Testing lists

We show here how to use the test generator with a very simple specification of lists. The module LIST contains the constructors nil and __ for lists, and the definition of the function reverse: 
(fmod LIST is
  pr NAT .
  
  sort List .
  subsort Nat < List .
  
  op nil : -> List [ctor] .
  op __ : List List -> List [ctor assoc id: nil] .
  
  var N : Nat .
  var L : List .
  
  op reverse : List -> List .
  eq [rev1] : reverse(nil) = 0 .
  eq [rev2] : reverse(N L) = reverse(L) N .
endfm)

Although we could generate test cases for the reverse function shown above, since we want to test whether it fulfills some properties, we can define them in another module. For example, the function test in the module REV_LIST below states a property on the concatenation of lists. Note that the equation for test has not been labeled, since we expect the property to be correctly specified: 

(fmod REV_LIST is
  pr LIST .
  
  vars L1 L2 : List .
  var  N : Nat .

  op test : List List -> Bool .
  eq test(L1, L2) = reverse(L2) reverse(L1) == reverse(L1 L2) .
endfm)

Now, we can use the test case generator to check this property. We start by using the default global branch coverage strategy with the command: 

Maude> (test in REV_LIST : test .)

1 test cases were generated.

1 test cases have to be checked by the user:

	1. The term test(nil,0) has been reduced to false

With only one term the tool has covered all the labeled statements (in this case, they are the equations rev1 and rev2). We notice that this term leads to an incorrect reduction, since the property fails. We can invoke the debugger with the command: 

Maude> (invoke debugger with user test case 1 .)

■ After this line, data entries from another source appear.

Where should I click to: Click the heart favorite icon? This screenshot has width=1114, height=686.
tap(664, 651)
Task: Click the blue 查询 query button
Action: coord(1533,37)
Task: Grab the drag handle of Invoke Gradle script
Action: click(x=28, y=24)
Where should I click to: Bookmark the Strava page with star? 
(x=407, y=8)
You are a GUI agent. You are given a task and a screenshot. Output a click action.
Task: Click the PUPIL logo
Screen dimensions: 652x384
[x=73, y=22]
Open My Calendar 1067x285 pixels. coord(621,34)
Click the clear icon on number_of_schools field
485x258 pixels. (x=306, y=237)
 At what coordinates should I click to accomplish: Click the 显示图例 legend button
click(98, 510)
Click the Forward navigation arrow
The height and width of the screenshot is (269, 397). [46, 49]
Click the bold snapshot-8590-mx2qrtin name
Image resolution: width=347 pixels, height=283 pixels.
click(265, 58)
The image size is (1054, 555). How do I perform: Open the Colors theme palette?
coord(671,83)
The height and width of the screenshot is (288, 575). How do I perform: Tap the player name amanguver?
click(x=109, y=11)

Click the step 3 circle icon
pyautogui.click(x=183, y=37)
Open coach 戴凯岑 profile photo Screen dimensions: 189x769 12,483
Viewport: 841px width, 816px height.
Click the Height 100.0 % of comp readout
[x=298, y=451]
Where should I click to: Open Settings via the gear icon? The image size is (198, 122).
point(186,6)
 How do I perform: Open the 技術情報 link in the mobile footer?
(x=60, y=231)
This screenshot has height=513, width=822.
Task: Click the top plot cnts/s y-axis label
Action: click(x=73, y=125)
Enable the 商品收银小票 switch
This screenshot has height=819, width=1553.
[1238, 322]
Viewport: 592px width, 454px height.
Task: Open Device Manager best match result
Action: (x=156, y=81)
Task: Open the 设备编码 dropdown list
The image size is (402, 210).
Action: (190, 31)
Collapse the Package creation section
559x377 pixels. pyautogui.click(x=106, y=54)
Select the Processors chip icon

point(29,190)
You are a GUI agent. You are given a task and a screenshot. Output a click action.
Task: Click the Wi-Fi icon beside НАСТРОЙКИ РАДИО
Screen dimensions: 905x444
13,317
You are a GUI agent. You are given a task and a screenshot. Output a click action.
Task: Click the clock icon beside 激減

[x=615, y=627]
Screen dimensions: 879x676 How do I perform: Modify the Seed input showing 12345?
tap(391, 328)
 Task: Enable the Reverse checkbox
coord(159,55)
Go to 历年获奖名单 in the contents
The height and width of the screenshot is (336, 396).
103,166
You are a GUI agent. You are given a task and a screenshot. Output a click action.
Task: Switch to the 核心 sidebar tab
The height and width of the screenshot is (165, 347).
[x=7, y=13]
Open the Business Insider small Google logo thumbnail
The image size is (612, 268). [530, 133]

Declarative debugging of wrong answers started.

Is this reduction (associated with the equation rev2) correct?

reverse(0) -> 0 0

The debugger allows the user to find the bug by answering questions about the computation, see here for details and here for this session.

We can also compute test cases for this specification with the function coverage (also known as call coverage) strategy. First, we change the strategy with: 

Maude> (function coverage .)

Function Coverage selected

Once the strategy has been selected, the test cases are generated with the command: 

Maude> (test in REV_LIST : test .)

0 test cases were generated.

Note that no test cases have been generated! This is due to the fact that it searches for test cases that execute all the recursive calls of test, but in our case there is no such calls. To deal with these cases, the tool provides a more powerful command that allows the user to specify the function whose calls he wants to tests; note that this option does not make sense with global branch coverage, since it simply tries to execute all possible statements. In our case, we want to test the calls to the fuction reverse, so we have to use the command: 

Maude> (test in REV_LIST : test wrt reverse .)

2 test cases were generated.

2 test cases have to be checked by the user:

	1. The term test(0,0) has been reduced to false

	2. The term test(nil,nil) has been reduced to false

In this case, two terms are necessary to cover all the possible calls. Again, we could invoke the debugger to debug any of these wrong reductions. However, do we need to check whether the reductions are correct? Although it is not usual for Maude users to have a specification of their specifications in order to check the correctness of test cases against it, it is really easy to create one when we are dealing with boolean properties: it always has to return true. The module CORRECT_LIST below illustrates how to do that: 

(fmod CORRECT_LIST is
  pr LIST .
  
  vars L1 L2 : List .
  
  op test : List List -> Bool .
  eq test(L1, L2) = true .
endfm)

We indicate the test generator to consider this module as correct with: 

Maude> (correct test module CORRECT_LIST .)

CORRECT_LIST selected as correct module for testing.

Now, if the user tries to compute test cases for a specification the tool will not compute a coverage. Instead, it will check all the terms against the correct module. So we obtain now the following result: 

Maude> (test in REV_LIST : test .)

144 test cases were generated.

144 test cases are incorrect with respect to the correct module.

These erroneous test cases can be displayed with the command

and debugged with 

Maude> (invoke debugger with incorrect test case 1 .)

Declarative debugging of wrong answers started.

Is this reduction (associated with the equation rev2) correct?

reverse(0 0) -> 0 0 0

Moreover, since the tool has not to compute a coverage, the testing process is considerably faster, and thus we can test much terms (although in this case, with 144 erroneous terms, we are pretty sure the specification is wrong). We increment the number of test cases with: 

Maude> (set test bound 4 .)

Bound for tests fixed.

Maude> (test in REV_LIST : test .)

8464 test cases were generated.

8464 test cases are incorrect with respect to the correct module.